Простое сопоставление приведенных сентенций легистов с постулатами маоистов показывает их почти родственную близость. Их сближает и установка на силу как источник власти, и борьба против конфуцианского гуманного управления, и идеал абсолютной личной власти, и антиинтеллектуализм, и взгляд на народ как на чистый лист бумаги. И даже сугубо маоцзэдуновское изобретение- противоречия внутри народа - имеет свою отдаленную предтечу в утверждении Хань Фэй-цзы о противоречиях между верхами и низами, законом и службой.

Влияние национальных традиций не в меньшей мере можно проследить и в зарождении социальных утопий, осуществлявшихся в последние годы в Китае. Идея "коммун" непосредственно была почерпнута, разумеется, из околомарксистских источников анархистского толка. Но реальное наполнение этой идеи, принципы организации коммун, характер взаимоотношений в них, степень обобществления собственности, организация работы и управления, отношения в семье - все это уходит своими корнями в далекое прошлое Китая.

В трактате "Ли цзи" так изображалось идеальное общество "датун" ("великое единение"): "Когда осуществлялось Великое дао, Поднебесная принадлежала всем. Для управления Поднебесной избирались мудрые и способные люди. Между людьми царили доверие и дружелюбие. Поэтому люди считали близкими себе не только одних своих родителей и по-отечески относились не к одним только своим детям. Престарелые могли спокойно доживать свой век, взрослые люди находили применение своим способностям, а малолетние получали возможность спокойно подрастать. Все одинокие, вдовы, сироты, бездетные, калеки и больные были окружены заботой. Мужчины выполняли свой долг, женщины обладали самостоятельностью; богатства не выбрасывались понапрасну, так же как и не скапливались у отдельных лиц; способности людей использовались полностью и не служили выгоде отдельных лиц. Тогда не было предательства, лжи, интриг, не было грабежей, краж, смут, и люди, уходя из дому, не запирали дверей. Это было общество датун" ("Избранные материалы по истории китайской философии", т. 3. Пекин, 1964, стр. 1036-1037.).

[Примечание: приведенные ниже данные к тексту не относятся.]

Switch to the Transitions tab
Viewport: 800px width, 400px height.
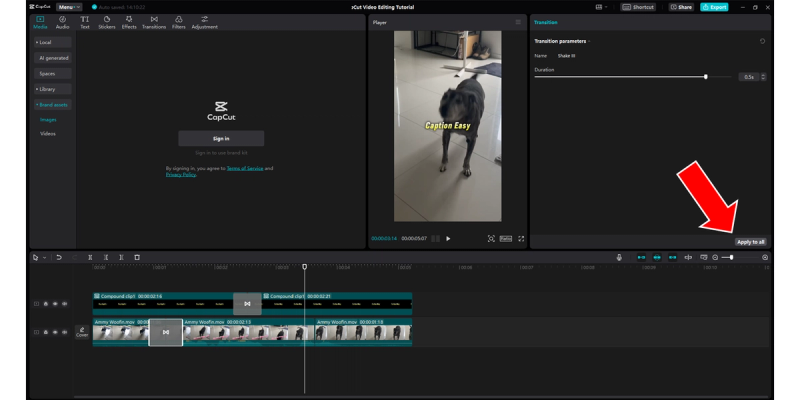pyautogui.click(x=154, y=22)
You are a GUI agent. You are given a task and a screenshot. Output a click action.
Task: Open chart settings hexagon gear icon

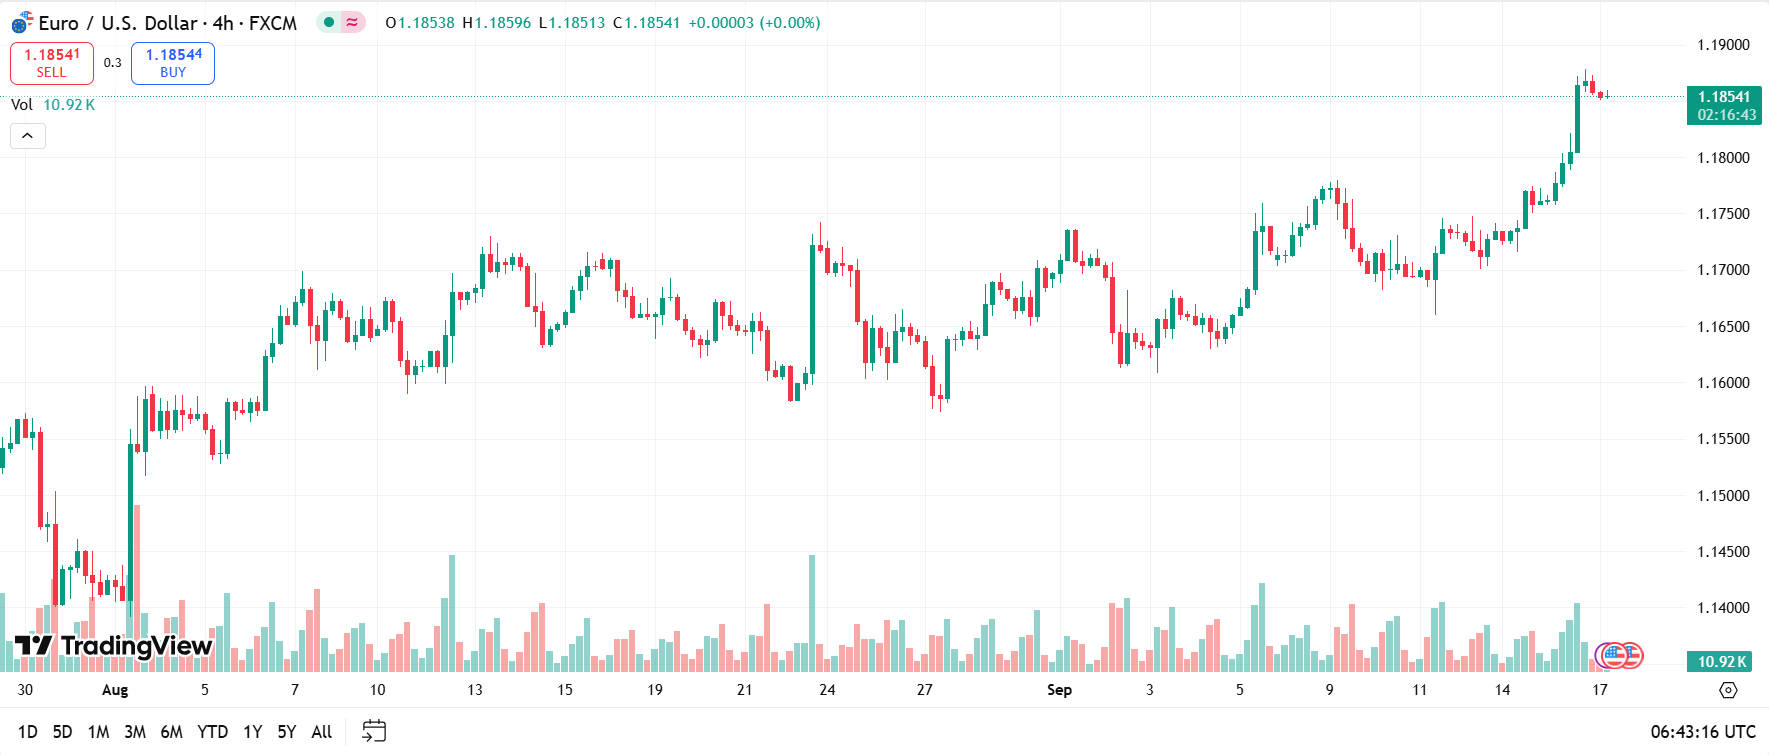coord(1728,690)
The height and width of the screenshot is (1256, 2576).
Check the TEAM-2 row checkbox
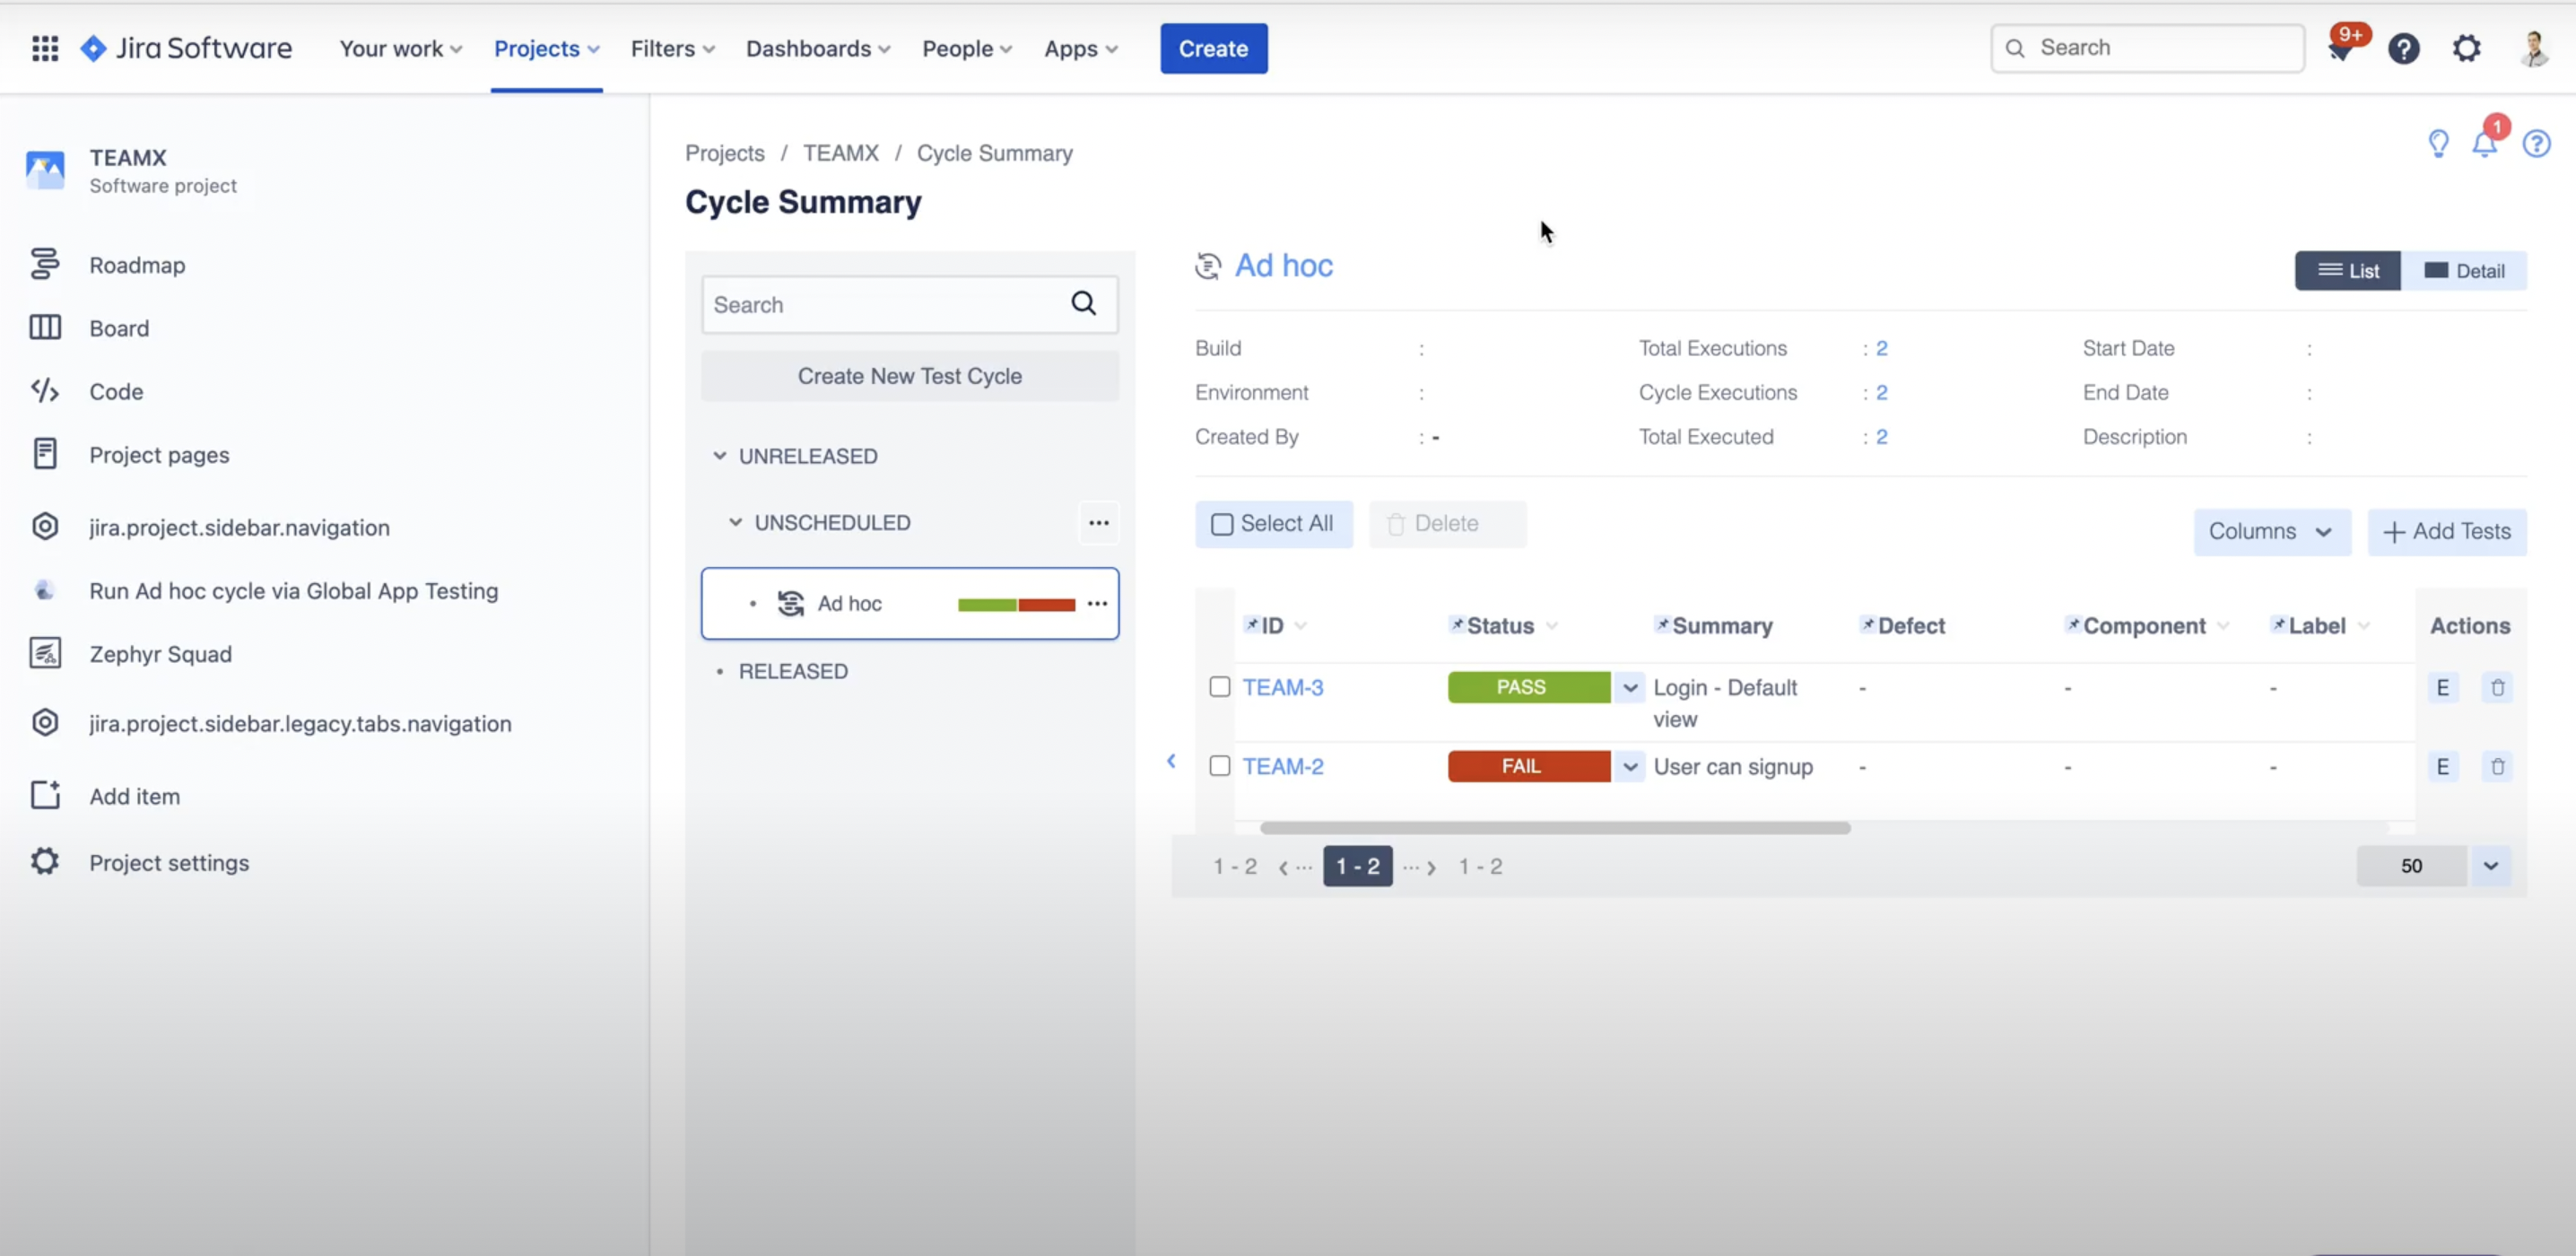pos(1219,766)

Тайпины истолковали древнее "датун" как общество, основанное на общности собственности, на равном участии в распределении общественного продукта, на участии всех граждан в управлении государством. Несомненно, что для значительных слоев китайского крестьянства, а возможно, и для многих представителей "ганьбу" "коммуна" ассоциировалась с обществом "датун" в большей степени, чем с плохо знакомыми им фалангами Фурье или коммунами, организованными "левыми" коммунистами в СССР в первые годы Советской власти.

Мы уже говорили выше, что, проводя сопоставления с прошлым, нужно обращать особое внимание на традиции крестьянской революционности, а не на феодальные традиции вообще. Напомним, например, о восстании тайпинов - этой великой крестьянской войне, которая на протяжении 15 лет сотрясала всю страну.

Попытки крестьянских реформаций с их тяготением к уравнительности и сохранением монархических иллюзий в сфере власти и управления можно проследить не только на протяжении XIX века, насыщенного до предела бурными грозовыми антифеодальными и антиимпериалистическими восстаниями. Эти традиции с большей или меньшей силой проявляли себя на протяжении всей многовековой китайской истории.

Конечно, можно найти прецеденты многих негативных явлений современного Китая и в действиях правящих классов, господствовавших в далеком прошлом этой страны. Можно не сомневаться, что многие просвещенные китайцы, глядя на бесчинства хунвэйбинов, разжигавших костры из книг классиков китайской и иностранной культуры, вспоминали о варварском сожжении конфуцианских трудов при императоре Цинь Шихуане. Не исключено, что, слушая истошные выкрики и призывы хунвэйбинов в защиту Мао, видя проявления их злобной нетерпимости к любому инакомыслию, китайцы вспоминают изречение Конфуция: "Сколь прискорбно, однако, следование учениям, отклоняющимся от ортодоксального!" Вероятно, и мессианство маоистов, которые рассматривают китайскую революцию и "идеи Мао Цзэ-дуна" как образец для всего мира, не может не напоминать традиционных претензий на роль Китая как цивилизующей силы, которая оказывает благотворное влияние на все окружающие страну "варварские" народы.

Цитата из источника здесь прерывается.